Une frustration encore plus grande a été manifestée par d’autres factions dans l’Organisation de Libération de la Palestine (OLP). Jamil Majdalawi, un député représentant le Front populaire pour la Libération de la Palestine (FPLP) a déclaré à ‘Al Ahram Weekly’ : « c’est une évidence que la conférence sera un échec. Je pense que nous avons besoin d’une stratégie qui nous sauverait de notre état d’impuissance et de la confiance manifestée dans un changement américain au niveau de l’esprit et du coeur qui ne se produira jamais. » Tout en critiquant la prise de contrôle « militaire » du Hamas dans Gaza, le dirigeant du FPLP a prévenu que « ce serait une grande erreur que d’aller à la conférence de Washington dans un état de profonde division. »

De son côté le Hamas a invité Abbas à ne pas nuire aux intérêts nationaux palestiniens en permettant aux Américains et à Israël de donner une fausse impression au sujet d’un processus de paix qui n’existe pas en réalité. « La cause palestinienne a tout à perdre dans ces réunions stériles avec les israéliens et les américains. Abbas doit comprendre la futilité qu’il y a à compter sur les Etats-Unis pour amener Israël à reconnaître les droits des Palestiniens, » a déclalé Sami Abu Zuhri, porte-parole du Hamas dans Gaza.

La désillusion grandissante des Palestiniens vis-à-vis de Washington et naturellement vis-à-vis d’Israël semble complètement justifiée. Israël, de façon de plus en plus évidente en est arrivé à considérer Abbas --- au moins en privé --- comme une marionnette. Cette semaine, et sous ce titre même, l’analyste israélien Gideon Lévy a écrit qu’Abbas ne devrait pas aller à Washington. « Ses rencontres avec Ehoud Olmert tournent progressivement à l’humiliation pour son peuple : rien de bon n’en sortira. Le spectacle des visites amicales du dirigeant palestinien à Jérusalem est devenu insupportable à la conscience, avec ce déluge de baisers sur la joue de l’épouse d’un Premier ministre qui menace, dans le même temps, d’imposer le blocus à un million et demi de personnes appartenant à son peuple, de les plonger dans le noir et de les affamer. »

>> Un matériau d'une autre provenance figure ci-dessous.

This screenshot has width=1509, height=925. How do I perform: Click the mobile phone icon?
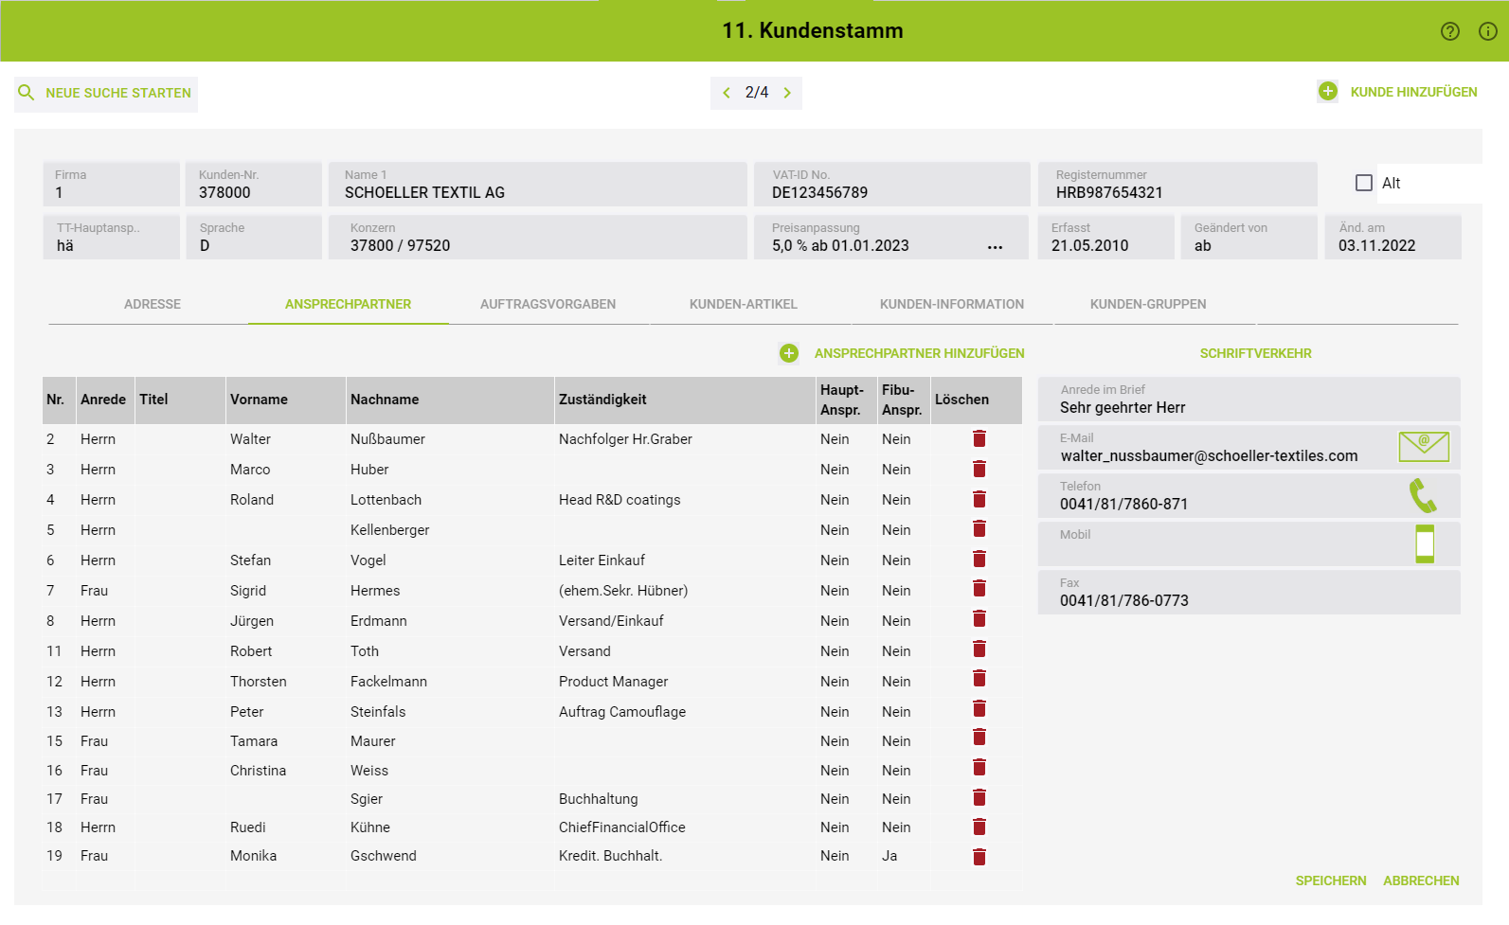point(1424,543)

Lévy, écrivant dans ‘Haaretz’, a aussi réprimandé Abbas pour les subsides reçus d’Israël et des Etats-Unis et pour ne pas avoir le courage de faire front à l’arrogance et à l’insolence du gouvernement d’Olmert. « Si Abou Mazen était un vrai leader national, et pas un petit revendeur, il devrait annoncer qu’il n’y aura ni conférence ni rencontres tant que le blocus de Gaza ne sera pas levé. S’il était doté d’une stature historique, il ajouterait qu’il n’y aura de conférence que si Ismaïl Haniyeh en est. Lui aussi représente les Palestiniens. Et si Israël voulait vraiment la paix et pas simplement avec un dirigeant fantoche un ‘accord de principes’ ne menant à rien, il s’empresserait de respecter cette exigence. »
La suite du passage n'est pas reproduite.